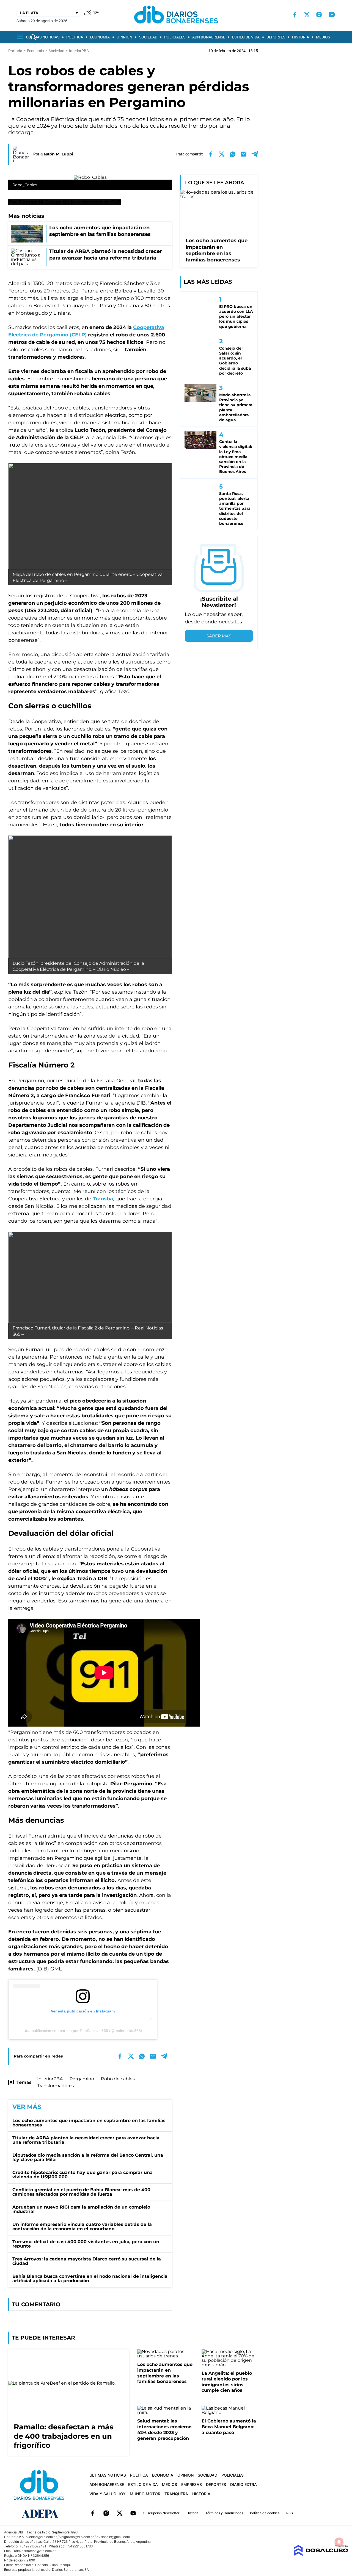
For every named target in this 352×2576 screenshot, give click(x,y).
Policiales (174, 37)
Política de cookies (264, 2513)
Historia (300, 37)
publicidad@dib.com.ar (39, 2537)
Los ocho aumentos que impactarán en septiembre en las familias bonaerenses (89, 2123)
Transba (103, 1199)
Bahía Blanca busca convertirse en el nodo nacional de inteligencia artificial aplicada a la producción (89, 2278)
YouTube (133, 2513)
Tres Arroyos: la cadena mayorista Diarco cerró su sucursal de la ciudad (86, 2261)
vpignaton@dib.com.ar (76, 2537)
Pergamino (82, 2078)
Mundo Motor (145, 2493)
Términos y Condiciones (224, 2513)
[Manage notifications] (339, 2542)
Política (74, 37)
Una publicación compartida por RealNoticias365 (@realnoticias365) (82, 2030)
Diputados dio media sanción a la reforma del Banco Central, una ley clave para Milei (87, 2157)
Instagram (106, 2513)
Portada (15, 51)
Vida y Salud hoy (107, 2493)
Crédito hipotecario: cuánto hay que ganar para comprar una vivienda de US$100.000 (82, 2174)
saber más (219, 636)
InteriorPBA (50, 2078)
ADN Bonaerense (208, 37)
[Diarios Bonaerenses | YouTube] (332, 14)
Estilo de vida (246, 37)
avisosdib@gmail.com (113, 2537)
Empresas (191, 2484)
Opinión (124, 37)
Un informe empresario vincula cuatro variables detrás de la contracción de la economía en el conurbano (82, 2226)
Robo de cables (118, 2078)
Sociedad (148, 37)
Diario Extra (243, 2484)
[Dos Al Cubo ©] (321, 2554)
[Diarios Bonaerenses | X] (307, 15)
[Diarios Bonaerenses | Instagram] (319, 14)
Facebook (92, 2513)
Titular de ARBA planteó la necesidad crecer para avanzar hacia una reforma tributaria (86, 2140)
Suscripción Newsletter (161, 2513)
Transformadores (55, 2085)
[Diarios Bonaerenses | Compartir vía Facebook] (210, 154)
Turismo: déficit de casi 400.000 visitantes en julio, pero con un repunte (85, 2244)
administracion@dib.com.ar (35, 2551)
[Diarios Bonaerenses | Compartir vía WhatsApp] (232, 154)
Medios (323, 37)
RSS (289, 2513)
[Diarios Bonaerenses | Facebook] (295, 14)
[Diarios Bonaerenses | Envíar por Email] (243, 154)
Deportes (275, 37)
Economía (100, 37)
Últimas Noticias (42, 37)
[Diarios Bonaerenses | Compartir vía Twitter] (221, 154)
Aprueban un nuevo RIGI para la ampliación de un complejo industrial (81, 2209)
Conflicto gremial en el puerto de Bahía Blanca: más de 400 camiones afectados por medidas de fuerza (81, 2192)
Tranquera (176, 2493)
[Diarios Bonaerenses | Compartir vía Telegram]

▸ **To do**: Only the number is wanted: how many lines of the data contain the word "reforma"?

▸ **Output for this exercise**: 2